RECORDS TO PROCESS ::
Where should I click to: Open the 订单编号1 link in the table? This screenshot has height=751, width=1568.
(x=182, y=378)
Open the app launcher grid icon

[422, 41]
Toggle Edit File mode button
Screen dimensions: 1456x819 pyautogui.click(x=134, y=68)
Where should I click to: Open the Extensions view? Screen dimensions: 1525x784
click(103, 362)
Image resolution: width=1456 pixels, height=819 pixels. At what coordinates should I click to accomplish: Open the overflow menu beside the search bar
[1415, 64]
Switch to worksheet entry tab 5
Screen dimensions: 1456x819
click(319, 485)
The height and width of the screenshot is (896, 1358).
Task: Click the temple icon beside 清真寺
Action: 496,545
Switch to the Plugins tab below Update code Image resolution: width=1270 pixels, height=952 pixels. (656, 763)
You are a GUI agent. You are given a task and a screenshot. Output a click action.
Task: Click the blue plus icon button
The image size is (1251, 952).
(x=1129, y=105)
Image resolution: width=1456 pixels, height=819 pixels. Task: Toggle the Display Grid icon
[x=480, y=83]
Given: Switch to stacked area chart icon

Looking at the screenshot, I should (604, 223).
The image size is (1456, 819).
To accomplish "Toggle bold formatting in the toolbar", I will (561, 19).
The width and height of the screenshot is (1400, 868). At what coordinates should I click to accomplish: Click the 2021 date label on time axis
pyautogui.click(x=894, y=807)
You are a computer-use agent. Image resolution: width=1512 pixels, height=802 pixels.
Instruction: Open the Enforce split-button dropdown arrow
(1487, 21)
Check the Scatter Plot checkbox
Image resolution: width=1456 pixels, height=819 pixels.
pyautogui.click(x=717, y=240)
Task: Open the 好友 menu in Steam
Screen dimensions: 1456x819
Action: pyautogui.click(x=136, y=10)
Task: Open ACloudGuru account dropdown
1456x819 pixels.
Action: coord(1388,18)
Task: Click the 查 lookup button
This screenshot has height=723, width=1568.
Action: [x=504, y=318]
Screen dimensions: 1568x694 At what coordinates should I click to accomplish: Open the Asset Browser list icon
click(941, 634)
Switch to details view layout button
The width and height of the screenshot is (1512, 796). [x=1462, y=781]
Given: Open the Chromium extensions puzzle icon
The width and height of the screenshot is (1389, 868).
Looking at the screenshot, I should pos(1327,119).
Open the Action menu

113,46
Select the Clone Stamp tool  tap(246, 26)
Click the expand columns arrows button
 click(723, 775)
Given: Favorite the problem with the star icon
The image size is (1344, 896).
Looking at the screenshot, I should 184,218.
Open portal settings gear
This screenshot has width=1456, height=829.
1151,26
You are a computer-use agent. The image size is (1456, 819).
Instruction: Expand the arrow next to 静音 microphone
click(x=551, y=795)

EXERCISE DIRECTIONS ::
Every line that holds the word "agent" should be copied from the records.

RESULT OF THIS TASK ::
You are a GUI agent. You are given a task and a screenshot. Output a click action.
You are a computer-use agent. Image resolution: width=1512 pixels, height=802 pixels.
You are a computer-use agent. The image size is (1456, 819).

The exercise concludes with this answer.